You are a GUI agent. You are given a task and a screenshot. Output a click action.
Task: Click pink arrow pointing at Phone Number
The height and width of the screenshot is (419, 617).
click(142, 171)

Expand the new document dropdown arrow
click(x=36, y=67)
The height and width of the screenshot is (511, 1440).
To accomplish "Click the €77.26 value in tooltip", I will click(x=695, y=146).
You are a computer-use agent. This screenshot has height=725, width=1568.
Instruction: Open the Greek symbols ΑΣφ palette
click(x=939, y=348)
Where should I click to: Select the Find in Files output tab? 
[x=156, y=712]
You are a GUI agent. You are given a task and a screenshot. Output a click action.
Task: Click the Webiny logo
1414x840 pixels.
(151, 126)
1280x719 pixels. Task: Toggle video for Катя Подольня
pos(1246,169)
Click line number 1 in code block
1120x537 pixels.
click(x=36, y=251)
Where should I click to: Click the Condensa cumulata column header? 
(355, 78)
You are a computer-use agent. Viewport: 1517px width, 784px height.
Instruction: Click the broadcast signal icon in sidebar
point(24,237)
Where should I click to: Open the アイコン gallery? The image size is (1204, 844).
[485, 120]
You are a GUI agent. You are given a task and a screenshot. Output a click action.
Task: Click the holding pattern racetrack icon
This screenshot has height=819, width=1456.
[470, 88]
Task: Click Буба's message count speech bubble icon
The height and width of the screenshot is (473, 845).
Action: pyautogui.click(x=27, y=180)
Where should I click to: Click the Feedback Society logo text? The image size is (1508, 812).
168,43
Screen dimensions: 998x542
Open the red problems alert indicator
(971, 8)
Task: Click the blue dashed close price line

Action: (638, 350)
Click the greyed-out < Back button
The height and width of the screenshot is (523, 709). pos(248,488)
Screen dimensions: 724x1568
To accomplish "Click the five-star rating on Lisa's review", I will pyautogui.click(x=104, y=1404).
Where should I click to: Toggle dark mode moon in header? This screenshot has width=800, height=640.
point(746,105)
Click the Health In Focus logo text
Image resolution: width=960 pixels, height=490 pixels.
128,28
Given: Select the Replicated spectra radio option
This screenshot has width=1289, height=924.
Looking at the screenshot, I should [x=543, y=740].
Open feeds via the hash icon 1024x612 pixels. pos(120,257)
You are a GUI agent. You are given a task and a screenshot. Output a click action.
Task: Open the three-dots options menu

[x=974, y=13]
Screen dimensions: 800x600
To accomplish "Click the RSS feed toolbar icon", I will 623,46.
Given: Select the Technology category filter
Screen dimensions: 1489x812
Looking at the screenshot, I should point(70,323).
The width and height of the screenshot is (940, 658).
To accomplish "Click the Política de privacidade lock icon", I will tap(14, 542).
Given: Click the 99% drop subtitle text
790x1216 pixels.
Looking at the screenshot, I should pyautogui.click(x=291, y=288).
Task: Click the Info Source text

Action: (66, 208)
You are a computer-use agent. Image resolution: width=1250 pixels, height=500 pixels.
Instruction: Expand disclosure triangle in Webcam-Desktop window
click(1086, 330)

» **What to do**: In the records above, locate the lines holding the word "will". Copy each of them.

» **Result**:
To accomplish "Click the €77.26 value in tooltip", I will click(x=695, y=146).
To accomplish "Click the five-star rating on Lisa's review", I will pyautogui.click(x=104, y=1404).
To accomplish "Click the RSS feed toolbar icon", I will 623,46.
To accomplish "Click the Política de privacidade lock icon", I will tap(14, 542).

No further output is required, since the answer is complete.